Extracted information -
== == ==
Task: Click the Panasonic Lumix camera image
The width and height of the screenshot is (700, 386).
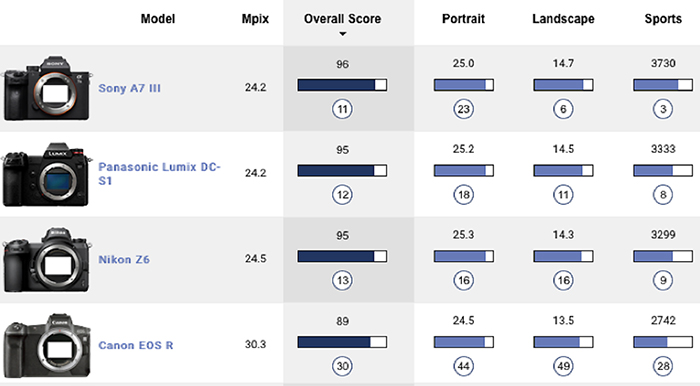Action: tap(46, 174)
== == ==
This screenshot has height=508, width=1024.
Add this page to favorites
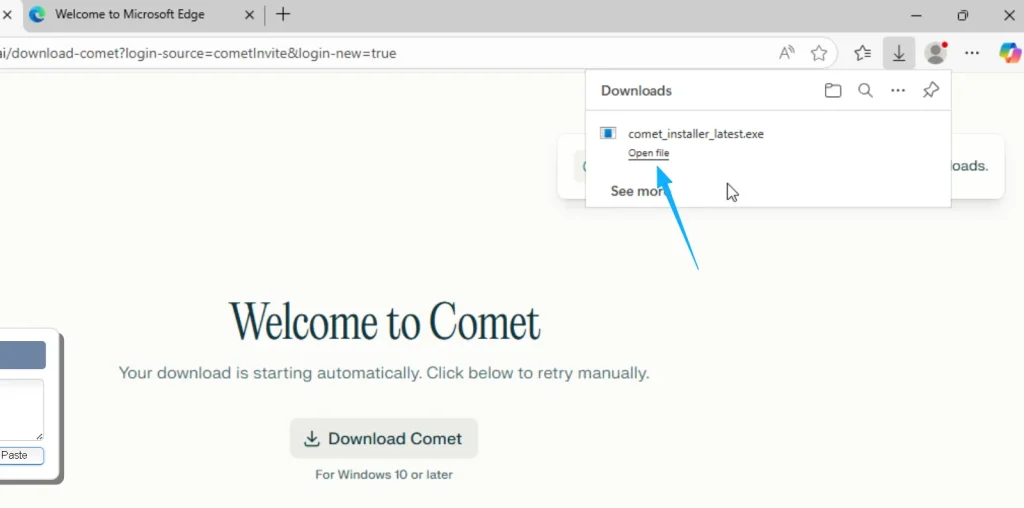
== == ==
Give back exactly the lines above, from the line containing "This screenshot has height=508, width=1024." through the line containing "Add this page to favorites", with both end lines and nothing more.

This screenshot has height=508, width=1024.
Add this page to favorites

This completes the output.